**所示记录**
++++++
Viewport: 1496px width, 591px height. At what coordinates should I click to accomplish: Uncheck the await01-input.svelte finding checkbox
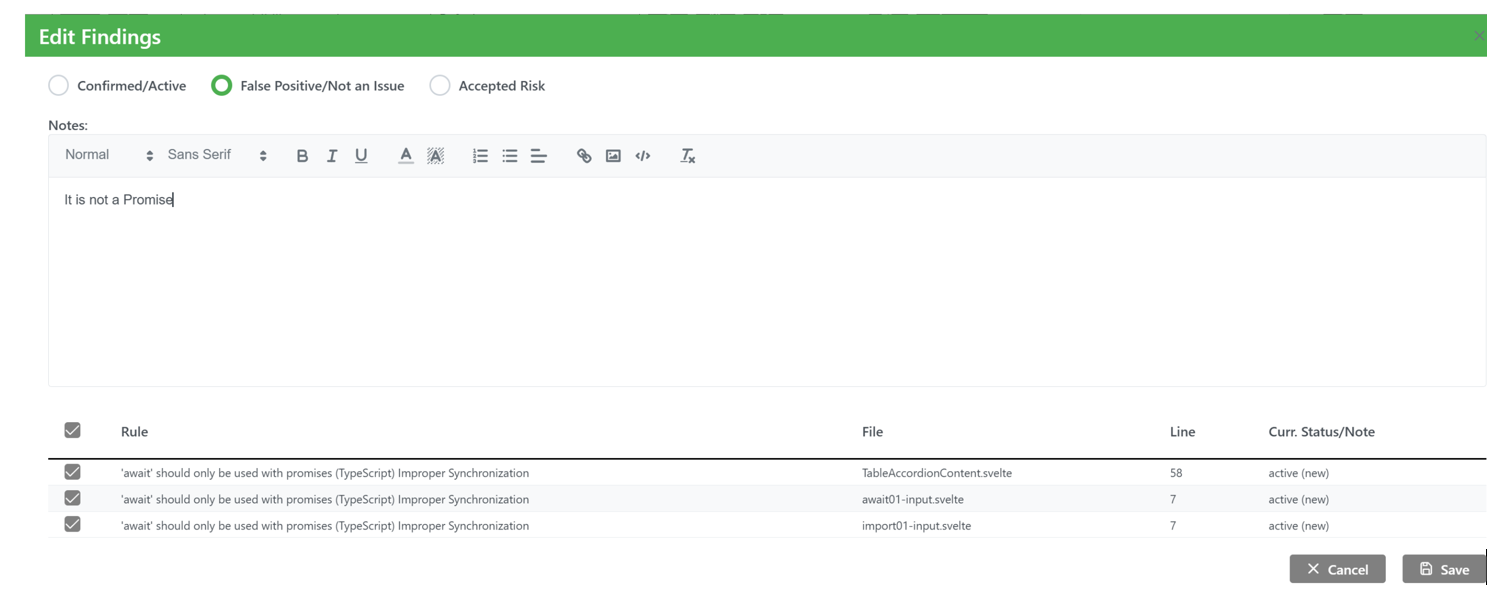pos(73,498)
++++++
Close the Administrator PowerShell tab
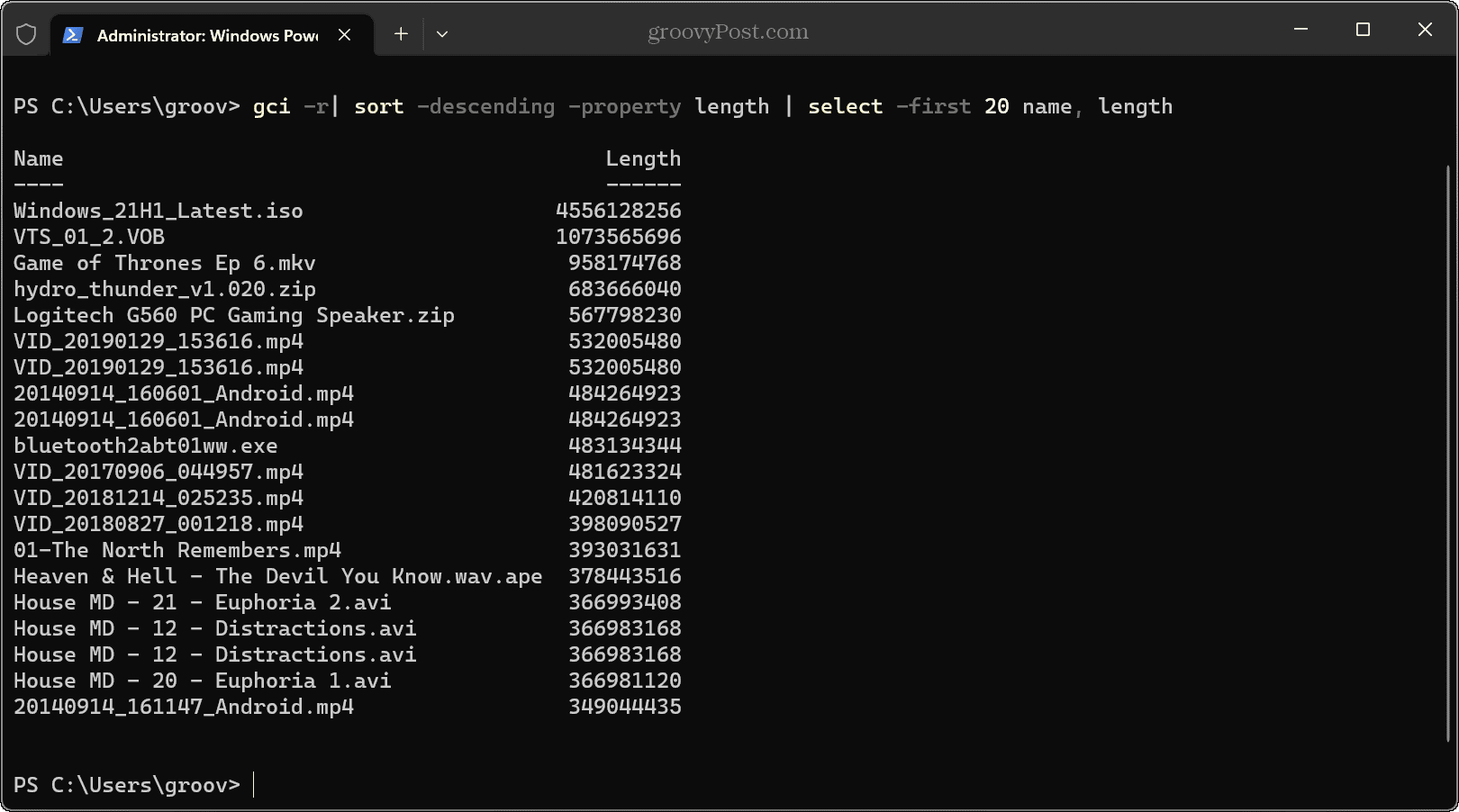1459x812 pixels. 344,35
++++++
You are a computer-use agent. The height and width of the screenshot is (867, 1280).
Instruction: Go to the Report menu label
++++++
**目标**
请把从含有“You are a computer-use”的那一行起，一直到含有“Instruction: Go to the Report menu label”的那一行为止（首尾两行都算在内）的所有内容再写一遍，并将其中的“Report”换成“Settings”，其他内容不变。

**任务解答**
You are a computer-use agent. The height and width of the screenshot is (867, 1280).
Instruction: Go to the Settings menu label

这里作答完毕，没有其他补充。